CMR INSIGHTS

 

AI Initiatives Don’t Fail - Organizations Do: Why Companies Need AI Experimentation Sandboxes and Pathways

by Tobias Straube, Olaf J. Groth, and Jöran Altenberg

AI Initiatives Don’t Fail - Organizations Do: Why Companies Need AI Experimentation Sandboxes and Pathways

Image Credit | Emiliia

Consider improving the organizational setup.
  PDF

The Costs of Failure to Adopt AI

AI is projected to generate $7 trillion in value through generative AI alone,1 and is expected to boost U.S. labor productivity by 0.5 to 0.9 percentage points annually through 2030.2 When combined with other automation technologies, generative AI could drive productivity growth to 3-4% per year. Experiments across 18 knowledge-based tasks show these gains are driven by increasing speed by 25% and quality by 40%.3 This has the potential to transform industries and accelerate sustainable development. However, in 2025, 30% of enterprise generative AI projects are expected to stall, due to poor data quality, inadequate risk controls, escalating costs or unclear business value4 - findings also echoed by Deloitte.5 RAND research highlights that over 80% of AI projects fail6 and Goldman Sachs questions whether the estimated $1 trillion in AI capital expenditures over the coming years will ever deliver a meaningful return.7 AI isn’t a magic bullet—without the right structures, companies will spend heavily, only to write those investments off when projects collapse.

Related CMR Articles

Marcus Holgersson, Linus Dahlander, Henry Chesbrough, and Marcel Bogers, “Open Innovation in the Age of AI,” California Management Review, 67/1 (2024): 5-20.

Rebecka C. Ångström, Michael Björn, Linus Dahlander, Magnus Mähring, and Martin W. Wallin, “Getting AI Implementation Right: Insights from a Global Survey,” California Management Review, 66/1 (2023): 5-22.

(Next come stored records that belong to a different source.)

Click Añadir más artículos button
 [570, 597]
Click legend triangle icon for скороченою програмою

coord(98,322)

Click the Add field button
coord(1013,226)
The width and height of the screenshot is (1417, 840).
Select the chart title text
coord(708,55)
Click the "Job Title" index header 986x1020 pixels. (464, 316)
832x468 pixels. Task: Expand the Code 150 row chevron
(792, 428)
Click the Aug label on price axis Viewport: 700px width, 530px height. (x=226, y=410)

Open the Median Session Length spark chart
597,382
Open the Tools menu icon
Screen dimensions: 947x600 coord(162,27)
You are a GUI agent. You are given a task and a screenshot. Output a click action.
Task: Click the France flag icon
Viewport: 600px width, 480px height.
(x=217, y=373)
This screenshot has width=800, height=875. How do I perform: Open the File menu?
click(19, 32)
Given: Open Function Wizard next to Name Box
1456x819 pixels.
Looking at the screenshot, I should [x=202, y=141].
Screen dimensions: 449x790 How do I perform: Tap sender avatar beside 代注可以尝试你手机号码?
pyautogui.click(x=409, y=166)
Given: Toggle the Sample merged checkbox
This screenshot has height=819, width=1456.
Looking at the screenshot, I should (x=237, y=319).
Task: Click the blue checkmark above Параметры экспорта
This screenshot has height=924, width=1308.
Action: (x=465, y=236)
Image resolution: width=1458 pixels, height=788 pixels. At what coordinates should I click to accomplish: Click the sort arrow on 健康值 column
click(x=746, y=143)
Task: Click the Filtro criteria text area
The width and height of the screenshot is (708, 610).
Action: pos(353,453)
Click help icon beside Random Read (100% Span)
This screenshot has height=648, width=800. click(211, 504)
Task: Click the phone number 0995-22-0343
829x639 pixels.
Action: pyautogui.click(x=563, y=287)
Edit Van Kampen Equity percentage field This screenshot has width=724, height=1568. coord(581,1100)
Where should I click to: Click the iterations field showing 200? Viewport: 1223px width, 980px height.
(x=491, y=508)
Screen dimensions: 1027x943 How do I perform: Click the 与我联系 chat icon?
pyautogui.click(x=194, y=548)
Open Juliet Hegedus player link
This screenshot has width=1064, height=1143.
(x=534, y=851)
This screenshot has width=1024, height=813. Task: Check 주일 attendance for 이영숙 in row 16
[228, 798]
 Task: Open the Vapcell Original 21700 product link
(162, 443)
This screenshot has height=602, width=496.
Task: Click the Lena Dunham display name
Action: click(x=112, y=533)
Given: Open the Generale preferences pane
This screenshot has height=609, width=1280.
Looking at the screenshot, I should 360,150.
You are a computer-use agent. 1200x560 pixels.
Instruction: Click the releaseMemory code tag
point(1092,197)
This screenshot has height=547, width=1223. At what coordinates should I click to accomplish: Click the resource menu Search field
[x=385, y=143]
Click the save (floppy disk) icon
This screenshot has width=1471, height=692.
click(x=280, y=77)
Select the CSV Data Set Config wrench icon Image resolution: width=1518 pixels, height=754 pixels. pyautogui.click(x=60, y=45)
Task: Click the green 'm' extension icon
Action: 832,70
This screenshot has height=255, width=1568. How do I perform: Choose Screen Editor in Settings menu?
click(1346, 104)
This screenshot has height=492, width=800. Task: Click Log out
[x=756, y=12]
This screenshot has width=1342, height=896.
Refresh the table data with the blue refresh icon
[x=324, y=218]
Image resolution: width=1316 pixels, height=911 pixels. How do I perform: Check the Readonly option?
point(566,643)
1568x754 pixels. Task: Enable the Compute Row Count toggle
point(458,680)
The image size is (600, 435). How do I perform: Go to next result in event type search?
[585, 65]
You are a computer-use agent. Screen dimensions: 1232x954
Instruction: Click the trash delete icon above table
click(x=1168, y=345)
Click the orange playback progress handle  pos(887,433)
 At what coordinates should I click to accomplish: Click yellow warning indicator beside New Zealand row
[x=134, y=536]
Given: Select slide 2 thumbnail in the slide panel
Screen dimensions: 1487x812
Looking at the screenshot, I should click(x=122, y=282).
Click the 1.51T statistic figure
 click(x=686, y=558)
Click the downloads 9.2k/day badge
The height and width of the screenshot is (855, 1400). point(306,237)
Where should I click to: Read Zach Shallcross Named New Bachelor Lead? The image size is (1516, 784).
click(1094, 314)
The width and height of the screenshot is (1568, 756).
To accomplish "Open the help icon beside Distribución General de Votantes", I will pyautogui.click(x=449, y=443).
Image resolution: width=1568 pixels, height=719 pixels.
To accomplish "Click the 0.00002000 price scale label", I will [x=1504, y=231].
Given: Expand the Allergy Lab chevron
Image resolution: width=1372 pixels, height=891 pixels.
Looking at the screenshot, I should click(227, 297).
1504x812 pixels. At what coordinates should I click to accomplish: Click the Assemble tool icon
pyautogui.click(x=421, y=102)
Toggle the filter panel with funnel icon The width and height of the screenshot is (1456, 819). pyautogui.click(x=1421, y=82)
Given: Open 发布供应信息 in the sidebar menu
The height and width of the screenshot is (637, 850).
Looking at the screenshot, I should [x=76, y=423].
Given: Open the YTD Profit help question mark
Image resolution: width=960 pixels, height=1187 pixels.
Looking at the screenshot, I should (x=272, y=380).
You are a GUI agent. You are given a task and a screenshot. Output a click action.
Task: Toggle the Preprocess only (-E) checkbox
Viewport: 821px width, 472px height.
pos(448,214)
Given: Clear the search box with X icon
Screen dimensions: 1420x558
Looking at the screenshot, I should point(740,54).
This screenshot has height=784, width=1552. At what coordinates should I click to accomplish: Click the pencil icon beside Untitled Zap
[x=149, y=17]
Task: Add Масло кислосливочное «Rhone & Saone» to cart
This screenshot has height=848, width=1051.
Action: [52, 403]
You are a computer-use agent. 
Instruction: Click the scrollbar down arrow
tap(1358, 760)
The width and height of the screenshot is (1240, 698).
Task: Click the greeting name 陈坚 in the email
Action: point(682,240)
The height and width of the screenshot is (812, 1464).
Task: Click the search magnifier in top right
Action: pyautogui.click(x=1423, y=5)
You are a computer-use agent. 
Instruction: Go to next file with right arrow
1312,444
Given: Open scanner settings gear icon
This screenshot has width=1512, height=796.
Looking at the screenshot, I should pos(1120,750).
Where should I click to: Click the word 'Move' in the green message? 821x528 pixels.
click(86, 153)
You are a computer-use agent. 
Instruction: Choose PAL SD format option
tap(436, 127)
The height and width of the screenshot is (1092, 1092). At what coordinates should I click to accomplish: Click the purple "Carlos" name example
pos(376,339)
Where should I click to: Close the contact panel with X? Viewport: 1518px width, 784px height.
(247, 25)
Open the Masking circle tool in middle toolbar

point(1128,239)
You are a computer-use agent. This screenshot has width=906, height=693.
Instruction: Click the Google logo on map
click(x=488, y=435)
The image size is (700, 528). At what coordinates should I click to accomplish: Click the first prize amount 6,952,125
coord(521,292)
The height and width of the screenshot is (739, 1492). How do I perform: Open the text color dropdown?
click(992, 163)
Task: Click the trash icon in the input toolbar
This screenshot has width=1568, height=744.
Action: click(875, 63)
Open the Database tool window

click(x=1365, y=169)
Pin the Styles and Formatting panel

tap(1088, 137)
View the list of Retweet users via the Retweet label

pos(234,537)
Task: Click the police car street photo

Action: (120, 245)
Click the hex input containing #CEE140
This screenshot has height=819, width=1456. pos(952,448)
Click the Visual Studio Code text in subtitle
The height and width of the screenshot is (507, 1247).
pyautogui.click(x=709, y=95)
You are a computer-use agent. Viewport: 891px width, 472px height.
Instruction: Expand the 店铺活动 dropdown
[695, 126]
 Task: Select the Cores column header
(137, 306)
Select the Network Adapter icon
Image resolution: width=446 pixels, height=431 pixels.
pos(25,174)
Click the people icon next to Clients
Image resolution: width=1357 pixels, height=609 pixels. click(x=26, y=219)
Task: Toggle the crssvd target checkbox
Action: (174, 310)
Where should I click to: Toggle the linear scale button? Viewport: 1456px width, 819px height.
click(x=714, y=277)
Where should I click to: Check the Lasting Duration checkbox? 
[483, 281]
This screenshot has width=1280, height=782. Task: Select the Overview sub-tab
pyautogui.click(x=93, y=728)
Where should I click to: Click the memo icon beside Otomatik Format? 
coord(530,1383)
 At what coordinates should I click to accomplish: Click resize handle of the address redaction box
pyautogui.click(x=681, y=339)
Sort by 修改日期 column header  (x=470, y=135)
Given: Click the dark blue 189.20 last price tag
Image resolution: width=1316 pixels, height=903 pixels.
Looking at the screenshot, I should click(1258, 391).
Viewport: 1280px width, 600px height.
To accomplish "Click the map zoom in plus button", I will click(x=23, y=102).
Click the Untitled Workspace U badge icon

The Real Bottleneck Isn’t AI As a Technology - It’s How Companies Set Up Experimentation Pathways

AI isn’t waiting for legacy organizations to catch up. Technology advances exponentially, while legacy organizations remain stuck in outdated adoption cycles. So, timing is key. But the bigger challenge is often  the missing capability of designing purposeful experiments with pathways to measurable impact. AI doesn’t fail because the technology isn’t ready but because enterprise structures aren’t. Companies eager to embrace AI all too often  launch pilot projects and encourage employees to acquire new applications, but they ignore that such early experimentation requires fertile ground, like a petri dish receiving cultures in a lab. Without the right substrate in terms of organizational design, the experiments can’t grow. Instead, dysfunctional dynamics take hold and lead to proverbial tissue-rejection: Regulatory complexity, rigid IT architectures, worker council conflicts, and risk-averse governance slow decision-making to a crawl. Power structures meant to create stability instead become bottlenecks for renewal, resulting in AI adoption and impact demonstration  happening too slowly or being disconnected from real business needs.

Meanwhile, employees eager to minimize frictions in their daily tasks or scared of falling behind on productivity are already using AI - 68% of professionals using ChatGPT at work don’t inform their supervisors8, not allowing organizations to harness its full potential. Worse, unguided adoption exposes companies to compliance risks, data security challenges, and unmanaged AI-driven decision-making.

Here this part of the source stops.